*** Opening of MATERIAL PROVIDED ***

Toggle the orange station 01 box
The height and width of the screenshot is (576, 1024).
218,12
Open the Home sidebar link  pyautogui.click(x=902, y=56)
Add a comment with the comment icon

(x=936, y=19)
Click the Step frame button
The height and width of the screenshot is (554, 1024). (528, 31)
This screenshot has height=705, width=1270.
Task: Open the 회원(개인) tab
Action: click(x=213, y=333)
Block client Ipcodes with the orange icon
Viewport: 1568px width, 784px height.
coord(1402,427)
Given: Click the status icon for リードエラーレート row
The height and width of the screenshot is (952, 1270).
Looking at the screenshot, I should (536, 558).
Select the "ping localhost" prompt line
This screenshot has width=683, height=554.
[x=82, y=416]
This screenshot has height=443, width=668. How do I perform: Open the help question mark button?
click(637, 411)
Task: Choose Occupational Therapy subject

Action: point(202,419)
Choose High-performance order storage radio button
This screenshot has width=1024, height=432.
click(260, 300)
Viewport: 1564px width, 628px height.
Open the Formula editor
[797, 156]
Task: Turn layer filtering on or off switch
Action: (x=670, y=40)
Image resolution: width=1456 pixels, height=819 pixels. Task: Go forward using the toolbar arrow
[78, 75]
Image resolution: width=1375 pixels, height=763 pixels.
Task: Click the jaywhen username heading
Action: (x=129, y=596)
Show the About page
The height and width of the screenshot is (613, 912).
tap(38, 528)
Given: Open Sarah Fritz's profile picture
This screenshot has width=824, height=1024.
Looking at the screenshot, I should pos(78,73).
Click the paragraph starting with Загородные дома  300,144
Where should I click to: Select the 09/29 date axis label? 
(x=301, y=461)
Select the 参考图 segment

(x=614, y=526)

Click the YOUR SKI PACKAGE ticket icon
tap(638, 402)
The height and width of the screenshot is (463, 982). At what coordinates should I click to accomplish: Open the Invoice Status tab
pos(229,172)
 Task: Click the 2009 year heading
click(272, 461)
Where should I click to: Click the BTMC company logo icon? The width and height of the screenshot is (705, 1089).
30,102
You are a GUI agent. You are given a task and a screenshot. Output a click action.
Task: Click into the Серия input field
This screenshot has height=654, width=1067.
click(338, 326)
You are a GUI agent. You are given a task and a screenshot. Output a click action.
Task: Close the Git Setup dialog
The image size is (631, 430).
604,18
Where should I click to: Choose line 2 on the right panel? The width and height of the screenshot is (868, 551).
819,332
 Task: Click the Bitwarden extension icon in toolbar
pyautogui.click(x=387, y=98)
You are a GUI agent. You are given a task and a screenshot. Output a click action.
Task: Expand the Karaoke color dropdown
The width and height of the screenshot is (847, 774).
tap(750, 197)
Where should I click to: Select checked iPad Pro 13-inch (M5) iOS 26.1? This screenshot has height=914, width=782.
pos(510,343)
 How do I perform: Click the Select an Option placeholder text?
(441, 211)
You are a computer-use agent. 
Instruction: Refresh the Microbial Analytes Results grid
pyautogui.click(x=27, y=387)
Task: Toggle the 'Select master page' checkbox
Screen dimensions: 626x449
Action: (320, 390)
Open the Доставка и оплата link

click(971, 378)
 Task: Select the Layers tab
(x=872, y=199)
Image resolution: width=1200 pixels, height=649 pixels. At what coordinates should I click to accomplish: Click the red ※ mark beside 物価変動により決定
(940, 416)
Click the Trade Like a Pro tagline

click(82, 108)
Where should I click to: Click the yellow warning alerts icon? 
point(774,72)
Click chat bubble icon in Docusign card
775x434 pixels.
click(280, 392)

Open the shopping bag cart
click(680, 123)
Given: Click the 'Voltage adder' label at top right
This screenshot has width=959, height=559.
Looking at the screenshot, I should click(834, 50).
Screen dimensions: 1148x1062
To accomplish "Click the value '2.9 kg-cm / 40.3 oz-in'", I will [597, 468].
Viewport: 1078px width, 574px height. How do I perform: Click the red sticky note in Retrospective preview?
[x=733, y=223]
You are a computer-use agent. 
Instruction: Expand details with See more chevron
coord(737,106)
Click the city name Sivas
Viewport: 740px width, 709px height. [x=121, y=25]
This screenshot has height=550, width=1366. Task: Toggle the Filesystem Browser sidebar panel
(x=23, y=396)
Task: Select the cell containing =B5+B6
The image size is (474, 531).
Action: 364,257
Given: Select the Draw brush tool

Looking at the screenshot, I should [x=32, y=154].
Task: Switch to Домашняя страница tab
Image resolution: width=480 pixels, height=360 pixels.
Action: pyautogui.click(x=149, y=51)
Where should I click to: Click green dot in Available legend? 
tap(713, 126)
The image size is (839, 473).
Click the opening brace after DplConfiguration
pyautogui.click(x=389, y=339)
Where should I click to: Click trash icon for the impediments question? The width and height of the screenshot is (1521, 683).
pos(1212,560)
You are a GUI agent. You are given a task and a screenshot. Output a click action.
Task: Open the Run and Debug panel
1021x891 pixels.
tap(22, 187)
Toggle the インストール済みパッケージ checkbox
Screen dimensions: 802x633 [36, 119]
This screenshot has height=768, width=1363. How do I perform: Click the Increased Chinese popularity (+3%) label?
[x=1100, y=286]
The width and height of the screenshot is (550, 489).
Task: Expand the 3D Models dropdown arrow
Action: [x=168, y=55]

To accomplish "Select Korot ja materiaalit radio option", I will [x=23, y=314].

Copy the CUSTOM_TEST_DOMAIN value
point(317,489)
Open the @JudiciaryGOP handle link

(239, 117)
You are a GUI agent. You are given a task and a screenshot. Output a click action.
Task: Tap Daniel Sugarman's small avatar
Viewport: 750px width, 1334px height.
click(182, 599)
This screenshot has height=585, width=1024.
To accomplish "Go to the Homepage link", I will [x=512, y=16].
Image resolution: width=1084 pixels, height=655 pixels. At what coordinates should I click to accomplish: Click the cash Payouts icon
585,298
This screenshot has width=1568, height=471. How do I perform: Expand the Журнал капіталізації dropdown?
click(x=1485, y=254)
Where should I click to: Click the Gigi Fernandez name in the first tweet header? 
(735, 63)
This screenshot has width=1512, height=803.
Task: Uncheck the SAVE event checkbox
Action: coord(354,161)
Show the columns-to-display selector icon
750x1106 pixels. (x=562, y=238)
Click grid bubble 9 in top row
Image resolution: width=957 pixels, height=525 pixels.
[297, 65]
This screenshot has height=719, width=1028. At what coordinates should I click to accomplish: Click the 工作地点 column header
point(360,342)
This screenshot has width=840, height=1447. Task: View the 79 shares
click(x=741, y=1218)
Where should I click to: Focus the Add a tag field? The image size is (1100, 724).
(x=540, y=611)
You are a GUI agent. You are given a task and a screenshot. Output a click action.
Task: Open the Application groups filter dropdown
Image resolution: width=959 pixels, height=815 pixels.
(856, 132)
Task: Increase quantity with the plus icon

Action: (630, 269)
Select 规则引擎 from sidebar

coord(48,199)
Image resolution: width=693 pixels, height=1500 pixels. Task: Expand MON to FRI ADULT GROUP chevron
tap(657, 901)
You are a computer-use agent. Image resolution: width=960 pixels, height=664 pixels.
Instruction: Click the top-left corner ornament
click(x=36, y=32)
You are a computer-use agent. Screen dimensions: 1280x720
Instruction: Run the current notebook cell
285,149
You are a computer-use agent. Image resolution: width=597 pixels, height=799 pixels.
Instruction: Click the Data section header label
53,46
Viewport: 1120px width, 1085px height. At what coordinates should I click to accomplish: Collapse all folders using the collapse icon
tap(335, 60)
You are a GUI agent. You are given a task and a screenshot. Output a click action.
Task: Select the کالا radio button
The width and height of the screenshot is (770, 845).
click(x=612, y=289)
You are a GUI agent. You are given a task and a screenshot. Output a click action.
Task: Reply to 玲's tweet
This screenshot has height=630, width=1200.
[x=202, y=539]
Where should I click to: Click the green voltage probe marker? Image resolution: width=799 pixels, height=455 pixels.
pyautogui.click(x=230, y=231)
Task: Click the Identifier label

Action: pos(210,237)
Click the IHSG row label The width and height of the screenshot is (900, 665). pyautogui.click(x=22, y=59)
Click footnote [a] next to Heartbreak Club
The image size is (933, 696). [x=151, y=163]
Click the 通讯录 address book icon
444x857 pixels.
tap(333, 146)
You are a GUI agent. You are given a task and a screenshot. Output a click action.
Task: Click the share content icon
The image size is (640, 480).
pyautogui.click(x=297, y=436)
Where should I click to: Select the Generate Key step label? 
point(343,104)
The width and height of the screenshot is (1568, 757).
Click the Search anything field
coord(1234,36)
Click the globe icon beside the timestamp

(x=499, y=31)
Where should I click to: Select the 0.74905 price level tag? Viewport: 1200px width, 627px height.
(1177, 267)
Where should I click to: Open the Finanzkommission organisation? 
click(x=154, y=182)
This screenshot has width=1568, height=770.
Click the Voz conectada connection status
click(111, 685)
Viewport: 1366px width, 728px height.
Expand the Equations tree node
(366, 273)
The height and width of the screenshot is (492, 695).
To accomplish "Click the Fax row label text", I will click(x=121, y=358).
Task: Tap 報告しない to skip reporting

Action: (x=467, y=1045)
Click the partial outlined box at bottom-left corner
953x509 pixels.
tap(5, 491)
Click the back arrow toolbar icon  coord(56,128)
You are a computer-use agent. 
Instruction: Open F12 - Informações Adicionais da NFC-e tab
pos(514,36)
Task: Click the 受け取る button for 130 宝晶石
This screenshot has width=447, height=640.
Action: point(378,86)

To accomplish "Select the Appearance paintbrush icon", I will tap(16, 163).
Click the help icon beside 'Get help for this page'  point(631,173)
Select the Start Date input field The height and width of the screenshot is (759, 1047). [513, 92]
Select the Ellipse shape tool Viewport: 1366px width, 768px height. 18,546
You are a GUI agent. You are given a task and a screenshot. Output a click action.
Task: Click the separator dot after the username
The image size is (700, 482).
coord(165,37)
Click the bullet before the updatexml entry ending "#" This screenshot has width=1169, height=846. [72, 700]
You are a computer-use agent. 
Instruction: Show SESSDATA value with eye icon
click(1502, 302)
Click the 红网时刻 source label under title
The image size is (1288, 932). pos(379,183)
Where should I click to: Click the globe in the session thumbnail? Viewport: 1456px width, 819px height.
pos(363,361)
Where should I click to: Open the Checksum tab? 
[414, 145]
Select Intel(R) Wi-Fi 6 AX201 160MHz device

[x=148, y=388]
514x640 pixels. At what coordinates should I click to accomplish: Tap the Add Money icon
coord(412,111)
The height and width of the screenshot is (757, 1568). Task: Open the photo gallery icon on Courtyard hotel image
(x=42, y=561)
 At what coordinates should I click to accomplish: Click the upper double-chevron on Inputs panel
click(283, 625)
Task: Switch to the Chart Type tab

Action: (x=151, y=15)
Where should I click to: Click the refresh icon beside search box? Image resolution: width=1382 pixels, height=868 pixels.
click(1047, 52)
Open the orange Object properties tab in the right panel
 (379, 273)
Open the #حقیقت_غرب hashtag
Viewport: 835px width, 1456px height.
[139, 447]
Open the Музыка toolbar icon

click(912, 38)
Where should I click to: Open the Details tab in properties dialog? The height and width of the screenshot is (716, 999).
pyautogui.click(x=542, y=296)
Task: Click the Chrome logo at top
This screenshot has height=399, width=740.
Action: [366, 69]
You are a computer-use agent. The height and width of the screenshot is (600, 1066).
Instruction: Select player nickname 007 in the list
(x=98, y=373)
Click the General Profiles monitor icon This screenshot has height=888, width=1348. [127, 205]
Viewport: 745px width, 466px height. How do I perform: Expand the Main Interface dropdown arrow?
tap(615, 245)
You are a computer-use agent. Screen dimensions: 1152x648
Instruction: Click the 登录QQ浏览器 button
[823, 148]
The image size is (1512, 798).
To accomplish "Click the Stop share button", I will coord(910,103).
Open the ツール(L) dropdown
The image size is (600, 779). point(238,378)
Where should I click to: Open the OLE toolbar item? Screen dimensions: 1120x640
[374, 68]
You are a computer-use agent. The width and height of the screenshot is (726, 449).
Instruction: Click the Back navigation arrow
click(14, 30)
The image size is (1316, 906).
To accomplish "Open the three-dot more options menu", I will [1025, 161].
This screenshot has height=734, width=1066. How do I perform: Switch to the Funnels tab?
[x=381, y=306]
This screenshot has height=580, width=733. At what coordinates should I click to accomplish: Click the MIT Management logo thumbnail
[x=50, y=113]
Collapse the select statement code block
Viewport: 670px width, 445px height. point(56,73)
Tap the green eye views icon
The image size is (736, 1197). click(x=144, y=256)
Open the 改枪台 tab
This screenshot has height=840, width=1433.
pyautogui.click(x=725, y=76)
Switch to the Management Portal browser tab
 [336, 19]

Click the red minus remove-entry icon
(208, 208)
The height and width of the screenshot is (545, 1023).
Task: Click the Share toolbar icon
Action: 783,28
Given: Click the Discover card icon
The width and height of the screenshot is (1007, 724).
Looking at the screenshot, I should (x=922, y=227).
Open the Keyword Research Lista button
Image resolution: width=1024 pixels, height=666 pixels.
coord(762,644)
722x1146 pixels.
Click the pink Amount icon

*** Close of MATERIAL PROVIDED ***

Looking at the entries above, can you reproduce exactly the lines from the one that holds "You are a computer-use agent. Image resolution: width=960" through the one that holds "You are a computer-use agent. Image resolution: width=597", and only those?

You are a computer-use agent. Image resolution: width=960 pixels, height=664 pixels.
Instruction: Click the top-left corner ornament
click(x=36, y=32)
You are a computer-use agent. Screen dimensions: 1280x720
Instruction: Run the current notebook cell
285,149
You are a computer-use agent. Image resolution: width=597 pixels, height=799 pixels.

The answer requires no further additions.